March 4th, 2009, 9:59 am

The HDI is as Peter71 says an attempt by those of a "leftist" persuasion to find a metric that suits the policies they like.The weightings are without any real foundation, and don't include job specific training, a major contributor to society.It confuses cause and effect. Education is (perhaps) a cause of greater human happines, but is not a measure of it.It does attempt to include wealth but in a way that even an undergraduate economist should spot as bogus. The evidence is pretty clear that the absolute level of wealth is nowhere near as important as the rate of change, a fact that should be very clear to us now.
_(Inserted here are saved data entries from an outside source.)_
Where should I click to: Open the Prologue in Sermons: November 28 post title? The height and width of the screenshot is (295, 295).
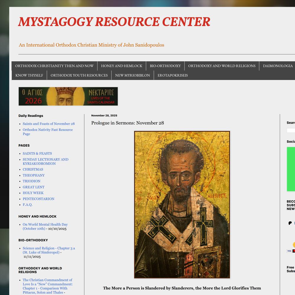[127, 123]
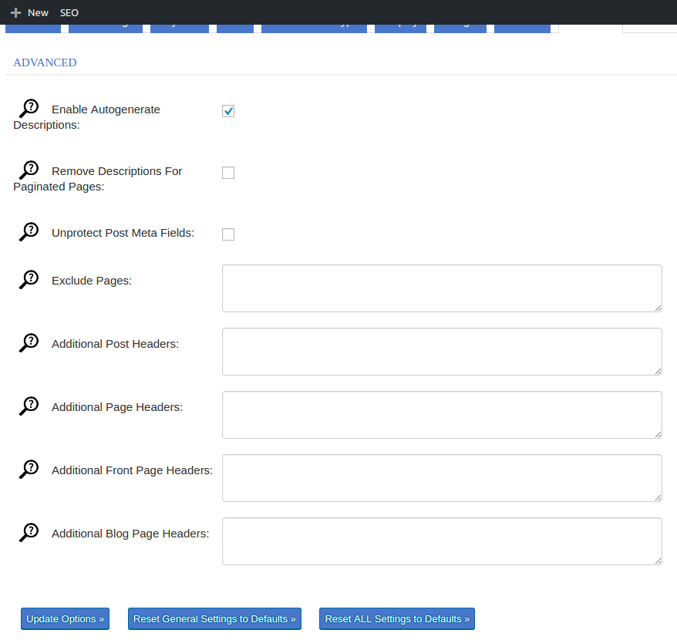Open the Exclude Pages help icon
The image size is (677, 640).
(x=29, y=278)
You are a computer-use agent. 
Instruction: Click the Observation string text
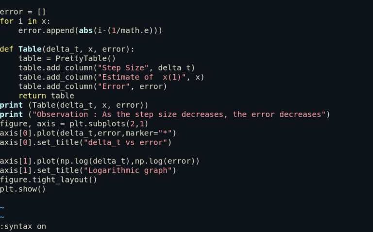tap(179, 115)
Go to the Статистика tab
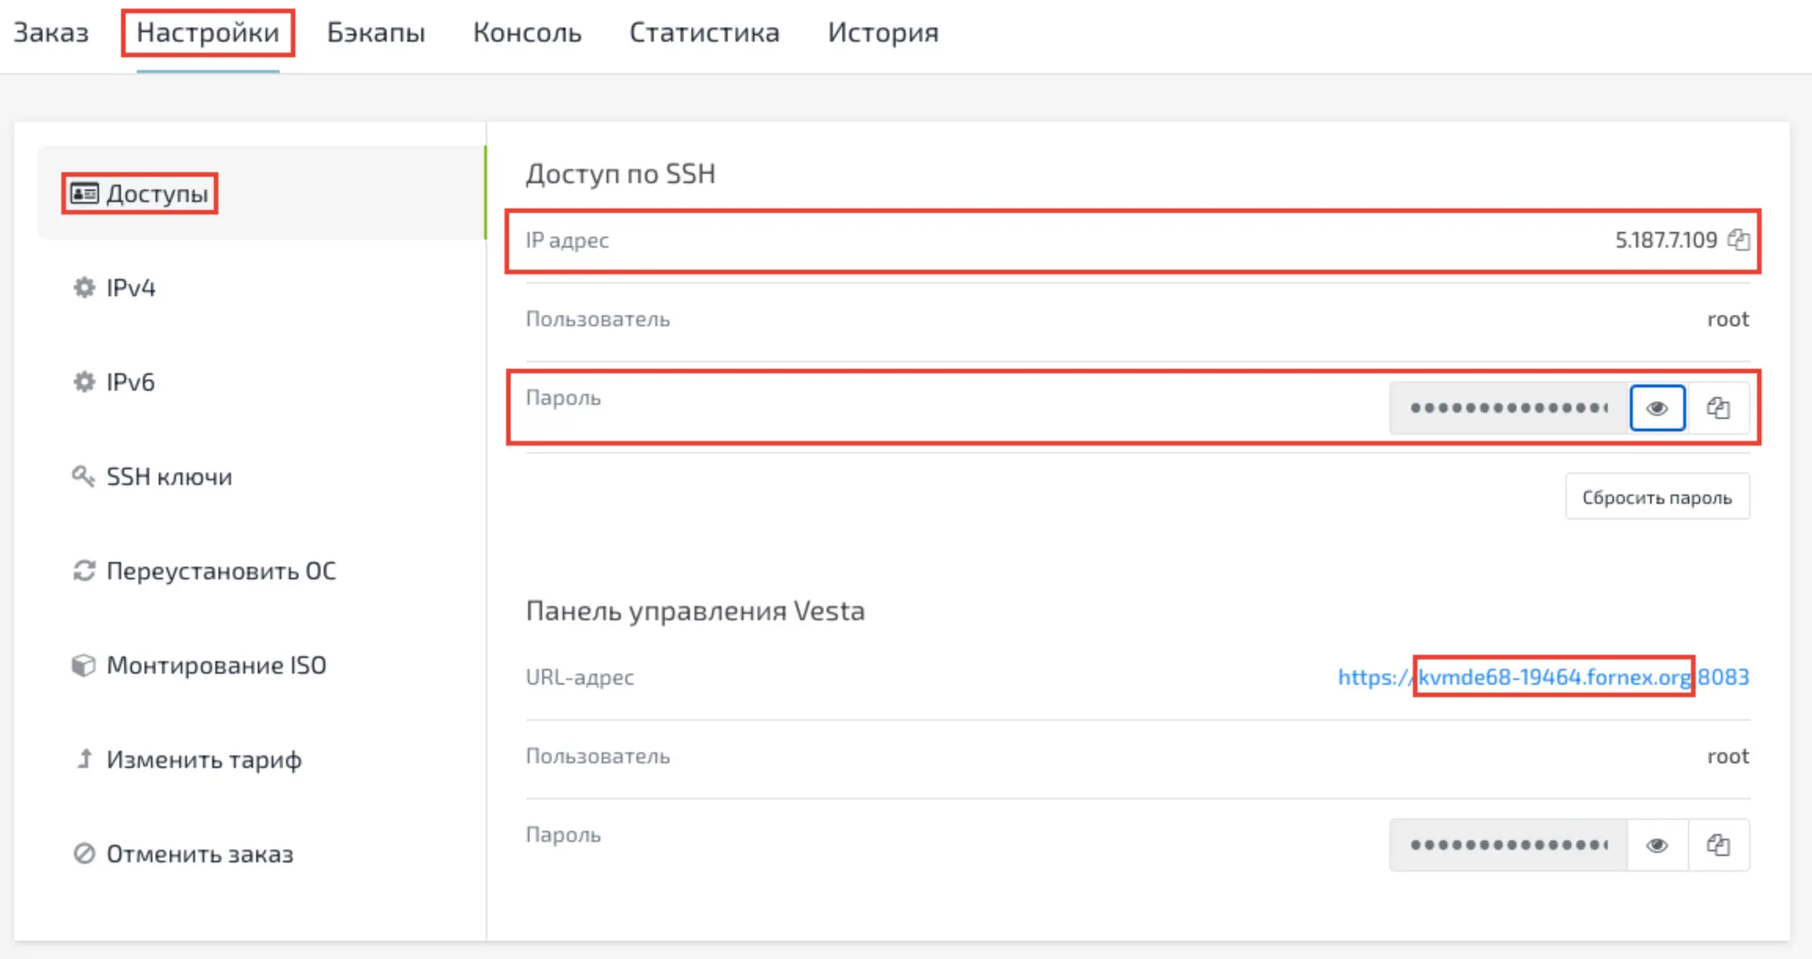1812x959 pixels. [704, 33]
The 2 to 5% drop in GDP experienced is affecting poeple's morale a lot more than the fact thatr they live in a country whose GDP per head may be twice or half other counties.Life expectancy is a troubling number, and begs the question of how it is measured. China "loses" a lot of children, but if they are not killed by their parents live longer than the average. Americans have one of the highest LE's but the variance is huge, many areas of the USA have child mortality rates comparable to parts of Africa.A better metric would include the variance in life expectancy as well as the mean, but again how do you "add" life expectancy to education without in a way that is not just weighting things to make your political views seem valid ?Personally, I think that there is a better, more objective measure that does not reflect the political preferences of an economist...Immigration. People move to where they believe their lives will be better.Almost no one wants to immigrate to China, Russia or Brazil. OK, N. Koreans try to get to China, but being better than N. Korea is not a badge of pride.Canada (which has always done well on HDI) has so many people wishing to move there that it has amongst the toughest visa regimes in the world. Even though it brands itself as somewhere set up for the benefit of faithful Moslems, Iran loses people to the USA. In the EU, labour movement is less free than the USA, but still relatively easy, and has seen a large move from East to West, whilst natives of the north western countries tend to move to nicer climates and lower living costs on the Mediterranean.Immigration relfects the ability of a country to create decent jobs, and how parents believe it will help develop their children, and its notable that a large % of permanent migrants have families.